Detail from [Boy with recorder] by Jean Ganière, engraver, ?-1666, published by Nicolas Langlois, 17th century. Dayton C. Miller Collection, Performing Arts Reading Room.

The print collection has not yet been fully documented, a process that may take several more years, but it was thought to be of interest to present a small selection to the public as an introduction to this interesting, and important, collection of works on paper. Each essay describing a print is linked to a catalogue record which includes the following information: artist, artist's life dates, artist's nationality, original artist and his life dates if it is a reproductive print, title, date, century in which it was created, media, measurements, inscriptions, subject, instruments represented in the print, condition, and provenance. The most significant aspect of this presentation will be the ability to search this online selection of prints in the following ways: artist, artist's nationality, century, subject, and instrument, as well as by keyword.
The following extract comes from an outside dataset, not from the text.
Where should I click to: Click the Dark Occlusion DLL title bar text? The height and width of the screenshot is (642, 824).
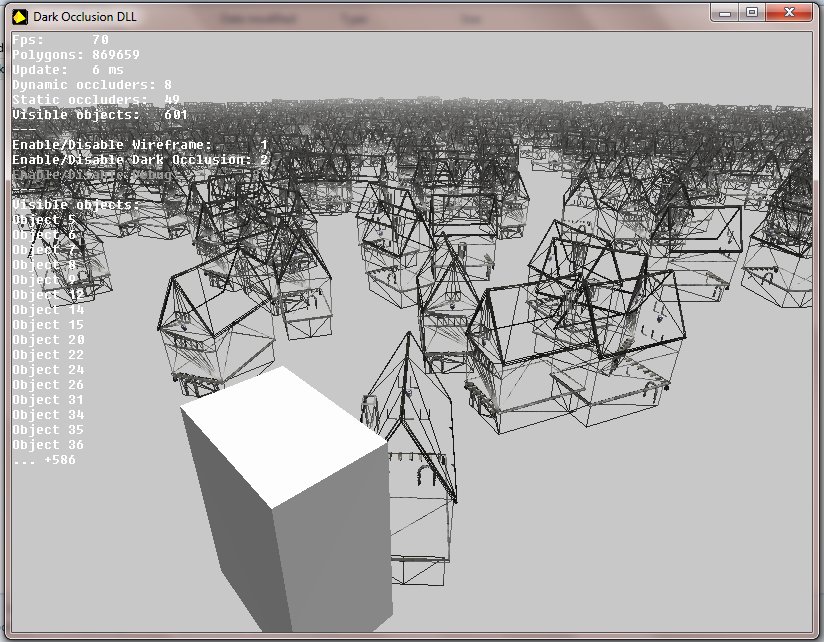[85, 15]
For example, one may search for all of the prints by Dutch artists in the collection, or perhaps for all of the 18th-century prints in the collection, or for all of the images of recorders in the collection.

Since this Web presentation offers only a selection of prints from the Miller collection, please be advised that there are sometimes references in an essay to another print in the collection which is not included in this online presentation. They are identified by Dr. Miller's catalogue number and a letter indicating his subject category, for example, 34/N, La Danse Flamande, an etching by Guttenberg, should one wish to visit the Miller collection to see it.